• [Problem to solve]:
After locating the line that bears "Enable the Sem E-mail checkbox", restate word for word that line and the rest of the listing to its final line, excluding all pictures.

• [Records shown]:
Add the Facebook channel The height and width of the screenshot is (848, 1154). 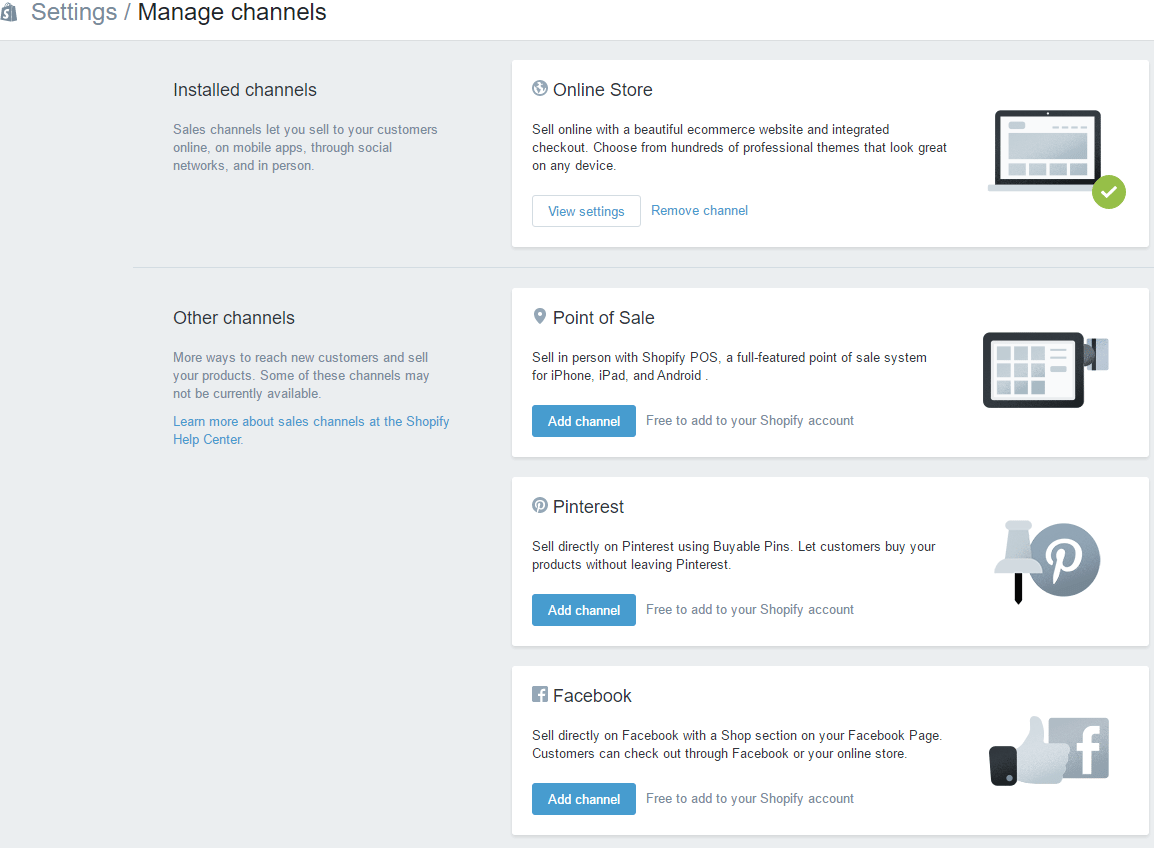pyautogui.click(x=584, y=799)
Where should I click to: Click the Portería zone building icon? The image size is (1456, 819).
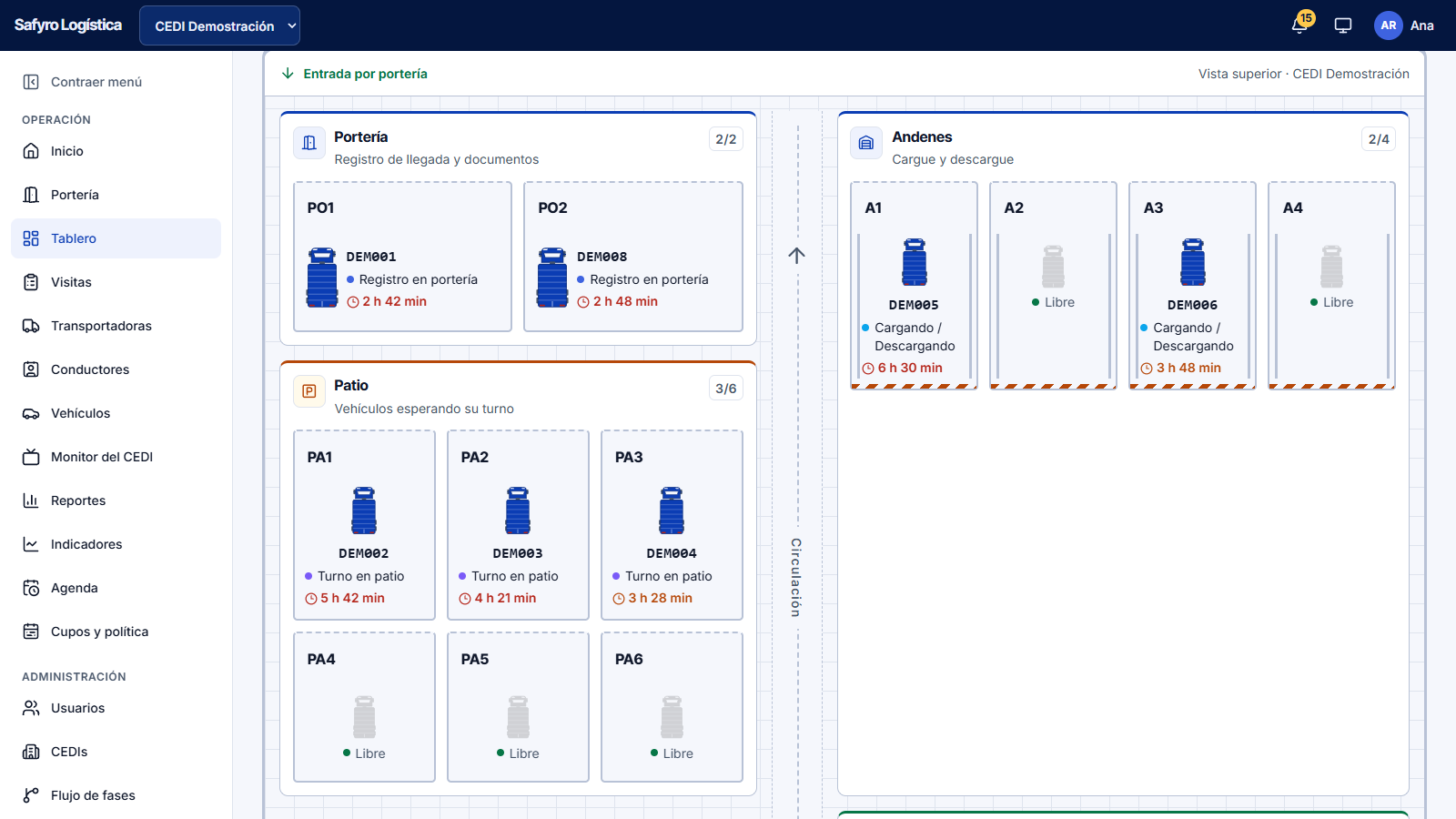click(x=309, y=143)
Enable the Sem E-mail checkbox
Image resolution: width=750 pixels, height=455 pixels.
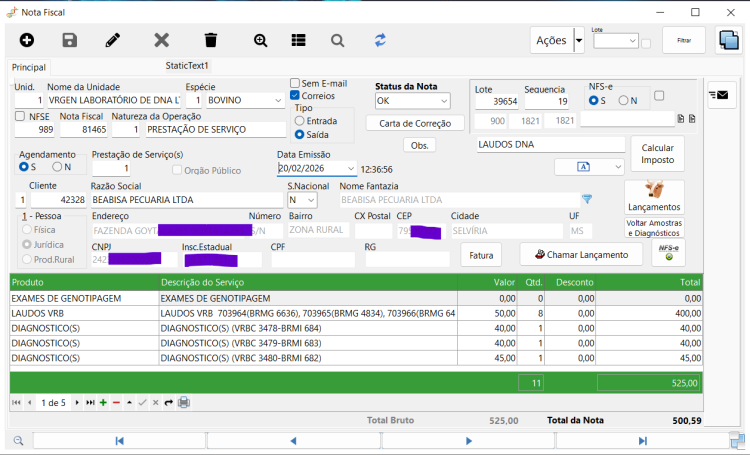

• [Expected output]:
Enable the Sem E-mail checkbox
Image resolution: width=750 pixels, height=455 pixels.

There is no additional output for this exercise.